Project Staffing Deployment fails when DataBricks runtime environment is temporary unavailable
dserdyuk opened this issue · comments
Denis Serdyuk commented
Describe the bug
Deployment script fails sometimes with following error:
Provisioning ADB cluster ...
Creating a new cluster default-gdc-cluster
Databricks cluster initialization has failed
400 Client Error: Bad Request for url: https://adb-2879709616442315.15.azuredatabricks.net/api/2.0/clusters/create
Response from server:
{ 'error_code': 'BAD_REQUEST',
'message': 'Current organization 2879709616442315 does not have any '
'associated worker environments'}
Traceback (most recent call last):
File "/home/vsts/.gdc-env/lib/python3.8/site-packages/databricks_cli/sdk/api_client.py", line 121, in perform_query
resp.raise_for_status()
File "/home/vsts/.gdc-env/lib/python3.8/site-packages/requests/models.py", line 943, in raise_for_status
raise HTTPError(http_error_msg, response=self)

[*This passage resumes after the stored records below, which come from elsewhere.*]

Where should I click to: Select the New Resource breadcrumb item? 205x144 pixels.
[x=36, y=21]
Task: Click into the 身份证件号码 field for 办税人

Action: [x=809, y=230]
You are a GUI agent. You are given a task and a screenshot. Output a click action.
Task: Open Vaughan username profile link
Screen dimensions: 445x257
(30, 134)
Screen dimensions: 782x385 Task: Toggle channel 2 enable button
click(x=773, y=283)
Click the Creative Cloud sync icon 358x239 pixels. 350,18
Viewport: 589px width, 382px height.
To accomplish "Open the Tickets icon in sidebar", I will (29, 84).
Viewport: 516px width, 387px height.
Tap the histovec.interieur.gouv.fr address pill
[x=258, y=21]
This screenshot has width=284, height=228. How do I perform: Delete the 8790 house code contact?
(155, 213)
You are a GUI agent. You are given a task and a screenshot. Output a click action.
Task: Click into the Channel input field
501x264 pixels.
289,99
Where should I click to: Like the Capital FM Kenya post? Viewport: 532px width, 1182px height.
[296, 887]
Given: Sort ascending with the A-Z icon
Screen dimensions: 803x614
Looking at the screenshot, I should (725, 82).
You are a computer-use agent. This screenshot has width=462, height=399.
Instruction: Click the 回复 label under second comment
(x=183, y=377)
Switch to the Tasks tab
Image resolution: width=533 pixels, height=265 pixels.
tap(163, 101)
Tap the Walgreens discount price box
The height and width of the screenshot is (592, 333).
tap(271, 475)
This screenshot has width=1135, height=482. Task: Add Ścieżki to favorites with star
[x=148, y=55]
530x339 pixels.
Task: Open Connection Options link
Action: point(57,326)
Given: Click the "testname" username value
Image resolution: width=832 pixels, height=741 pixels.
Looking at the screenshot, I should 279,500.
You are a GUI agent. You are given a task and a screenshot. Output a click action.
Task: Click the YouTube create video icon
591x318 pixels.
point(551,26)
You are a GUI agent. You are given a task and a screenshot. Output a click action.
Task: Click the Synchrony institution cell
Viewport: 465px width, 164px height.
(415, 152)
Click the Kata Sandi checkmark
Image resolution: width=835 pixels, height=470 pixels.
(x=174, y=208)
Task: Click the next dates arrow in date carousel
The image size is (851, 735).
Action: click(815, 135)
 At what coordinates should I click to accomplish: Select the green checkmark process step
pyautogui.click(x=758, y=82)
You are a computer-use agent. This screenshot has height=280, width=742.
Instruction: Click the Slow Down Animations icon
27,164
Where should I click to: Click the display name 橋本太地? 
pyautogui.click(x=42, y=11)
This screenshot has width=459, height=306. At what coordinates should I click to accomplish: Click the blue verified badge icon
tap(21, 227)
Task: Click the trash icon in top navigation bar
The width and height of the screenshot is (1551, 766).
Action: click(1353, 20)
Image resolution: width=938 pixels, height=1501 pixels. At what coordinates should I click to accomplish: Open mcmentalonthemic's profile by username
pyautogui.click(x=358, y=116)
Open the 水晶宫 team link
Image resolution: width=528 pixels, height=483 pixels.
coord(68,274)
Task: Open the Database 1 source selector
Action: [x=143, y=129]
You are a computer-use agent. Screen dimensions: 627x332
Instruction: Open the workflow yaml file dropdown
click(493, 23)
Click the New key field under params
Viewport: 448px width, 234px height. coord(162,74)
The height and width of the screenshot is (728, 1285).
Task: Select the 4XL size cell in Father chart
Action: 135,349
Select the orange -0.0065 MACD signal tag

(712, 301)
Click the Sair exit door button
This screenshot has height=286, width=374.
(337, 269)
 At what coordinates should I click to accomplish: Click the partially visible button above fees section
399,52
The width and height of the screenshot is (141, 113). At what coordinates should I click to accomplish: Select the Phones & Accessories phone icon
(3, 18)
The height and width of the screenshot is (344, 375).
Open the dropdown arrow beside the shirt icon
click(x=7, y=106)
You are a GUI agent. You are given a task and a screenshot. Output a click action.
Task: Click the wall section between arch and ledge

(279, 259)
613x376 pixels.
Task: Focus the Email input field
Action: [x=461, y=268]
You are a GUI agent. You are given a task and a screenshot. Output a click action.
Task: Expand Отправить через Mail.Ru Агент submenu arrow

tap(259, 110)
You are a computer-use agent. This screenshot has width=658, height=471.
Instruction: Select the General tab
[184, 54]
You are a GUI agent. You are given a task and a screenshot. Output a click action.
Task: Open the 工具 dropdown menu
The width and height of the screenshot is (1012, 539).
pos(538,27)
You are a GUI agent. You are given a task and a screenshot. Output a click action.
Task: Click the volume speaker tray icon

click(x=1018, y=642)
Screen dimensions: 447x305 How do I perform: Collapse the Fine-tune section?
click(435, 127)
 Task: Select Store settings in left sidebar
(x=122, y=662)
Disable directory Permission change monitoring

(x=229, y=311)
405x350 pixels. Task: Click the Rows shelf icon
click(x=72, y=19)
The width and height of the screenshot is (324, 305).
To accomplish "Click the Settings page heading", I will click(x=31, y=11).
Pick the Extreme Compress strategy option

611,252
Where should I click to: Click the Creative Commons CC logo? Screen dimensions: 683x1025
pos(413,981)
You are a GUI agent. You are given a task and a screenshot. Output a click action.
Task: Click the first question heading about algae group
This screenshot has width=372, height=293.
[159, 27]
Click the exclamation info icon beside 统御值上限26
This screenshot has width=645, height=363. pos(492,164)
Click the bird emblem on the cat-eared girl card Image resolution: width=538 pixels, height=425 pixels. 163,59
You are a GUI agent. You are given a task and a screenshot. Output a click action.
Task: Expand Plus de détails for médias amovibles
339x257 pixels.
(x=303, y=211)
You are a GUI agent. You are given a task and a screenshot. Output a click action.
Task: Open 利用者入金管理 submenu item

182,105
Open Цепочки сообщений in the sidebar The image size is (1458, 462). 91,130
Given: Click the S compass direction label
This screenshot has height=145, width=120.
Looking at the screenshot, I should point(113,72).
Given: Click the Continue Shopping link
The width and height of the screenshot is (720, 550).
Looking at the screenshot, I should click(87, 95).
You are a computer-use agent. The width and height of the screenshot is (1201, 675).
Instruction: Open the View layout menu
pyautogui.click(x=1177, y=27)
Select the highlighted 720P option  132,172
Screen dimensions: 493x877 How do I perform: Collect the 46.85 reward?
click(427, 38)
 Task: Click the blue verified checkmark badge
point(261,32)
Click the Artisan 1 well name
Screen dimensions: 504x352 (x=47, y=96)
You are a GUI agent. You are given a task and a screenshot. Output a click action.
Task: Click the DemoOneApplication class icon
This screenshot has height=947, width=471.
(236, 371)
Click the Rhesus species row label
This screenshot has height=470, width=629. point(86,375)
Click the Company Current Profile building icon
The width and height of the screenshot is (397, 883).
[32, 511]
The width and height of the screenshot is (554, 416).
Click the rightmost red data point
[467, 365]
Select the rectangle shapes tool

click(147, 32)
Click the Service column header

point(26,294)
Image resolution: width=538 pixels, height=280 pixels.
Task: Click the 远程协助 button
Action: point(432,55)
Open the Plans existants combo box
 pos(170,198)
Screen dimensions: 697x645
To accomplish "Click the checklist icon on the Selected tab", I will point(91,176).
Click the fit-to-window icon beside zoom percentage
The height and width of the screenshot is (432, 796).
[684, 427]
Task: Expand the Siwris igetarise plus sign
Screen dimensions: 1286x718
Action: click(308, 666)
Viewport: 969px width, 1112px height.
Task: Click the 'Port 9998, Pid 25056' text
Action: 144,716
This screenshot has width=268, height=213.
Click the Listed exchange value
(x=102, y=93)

requests.exceptions.HTTPError: 400 Client Error: Bad Request for url: https://adb-2879709616442315.15.azuredatabricks.net/api/2.0/clusters/create
During handling of the above exception, another exception occurred:
Traceback (most recent call last):
File "post-deployment.py", line 97, in <module>
raise adb_err
File "post-deployment.py", line 87, in <module>
However subsequent rerun of the script works for the same organization. Probably it's related to eventual consistent nature of of ADB metadata database..
Expected behavior
ADB Cluster provisioning should be more resilient to temporal issues like that and retry cluster creation.